In the YIFFM fact sheet, RESOLVE purports itself to follow the “principles of independence and transparency.” Although Newmont selected and funded YIFFM, RESOLVE clarifies that the “funds are under the sole authority and direction of RESOLVE.” But if the Mission operated “independently,” then why was the scope of the report based on questions decided by RESOLVE and Newmont without consultation with the Chaupe family?
My question highlights the inherent weakness of “independent” human rights reports by organizations hired by multi-national corporations. As Marco discussed in this post about an assessment funded by Barrick Gold, “if corporations do the hiring, there will always be a pro-corporate bias.” Even though RESOLVE took measures to promote transparency and ensure its independence, the fact that Newmont chose the investigating organization and the scope of the Mission without input from the Chaupes already allows Newmont to influence the outcome of the report. Perhaps the family would have preferred that that the Mission addressed other questions or that another organization conducted the Mission instead of one where a former Newmont employee is part of the board. And corporations aren’t likely to hire investigators who are critical of them.

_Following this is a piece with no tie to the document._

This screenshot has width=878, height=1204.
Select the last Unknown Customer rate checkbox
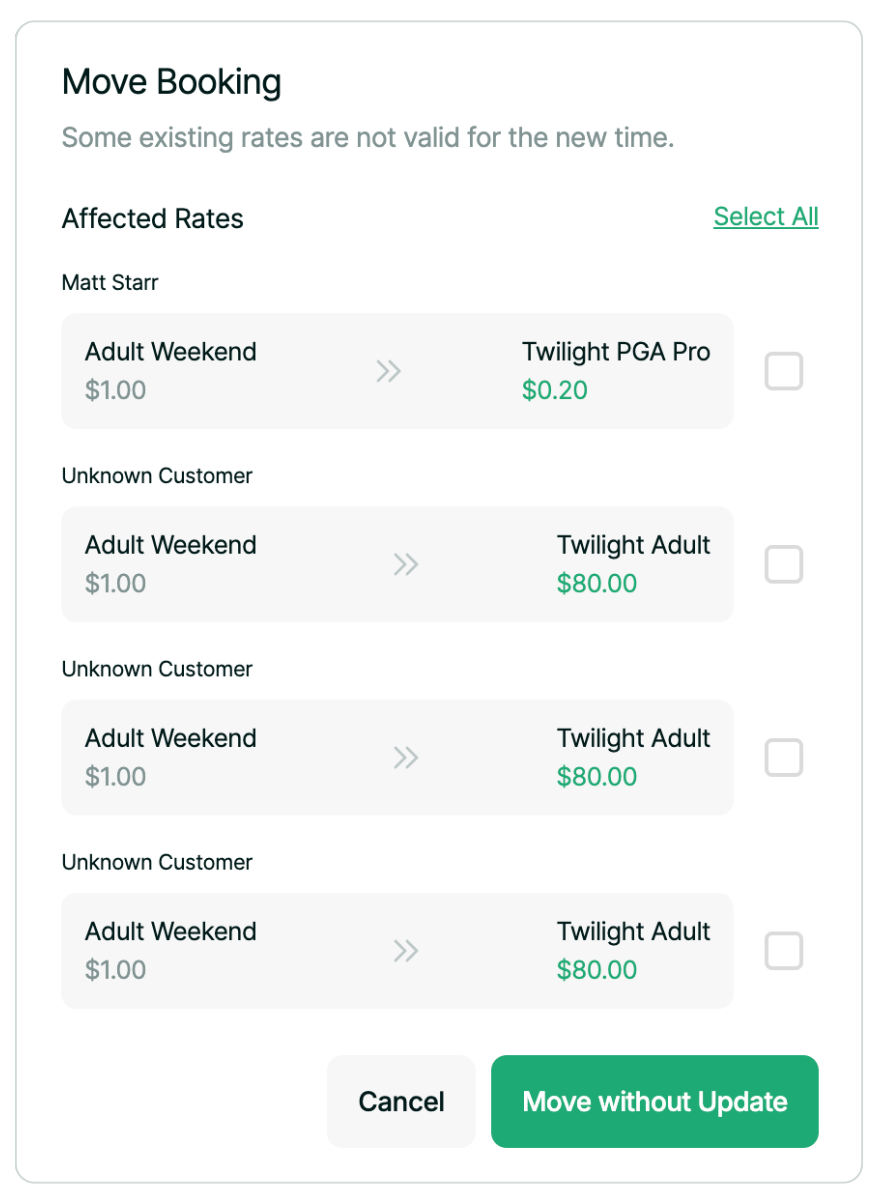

It’s also worth considering how these reports can be perceived when the subject is linked to a divisive conflict between communities and a corporation. In some circumstances when many community members already distrust a corporation, fact-finding missions should result from a process jointly agreed upon by communities and corporations. In some cases where corporations are the only source of funds for such investigations, it may be inevitable that the corporation is the ultimate funder, but the company should not be in control of the process – it could, for example, commit to funding investigators selected and directed by the community or by independent third parties agreed to by the communities. For Cajamarca in particular, many campesinos are dismissive of any initiative directed by Newmont or Minera Yanacocha. Even if that initiative is well-intentioned, community suspicion may risk excluding the valuable input of those who are directly affected by the social conflict and whose voice is needed most. Accordingly and given that RESOLVE’s goal is to “help community, business, government, and NGO leaders get results and create lasting relationships through collaboration,” When its only client is the company, RESOLVE does not help to create lasting relationships. It should only do such investigations when its engagement is the result of a community-sponsored process.
It is therefore no surprise that the report found that Minera Yanacocha did not commit any human rights violations, even though the Chaupes have repeatedly claimed that their rights have been violated.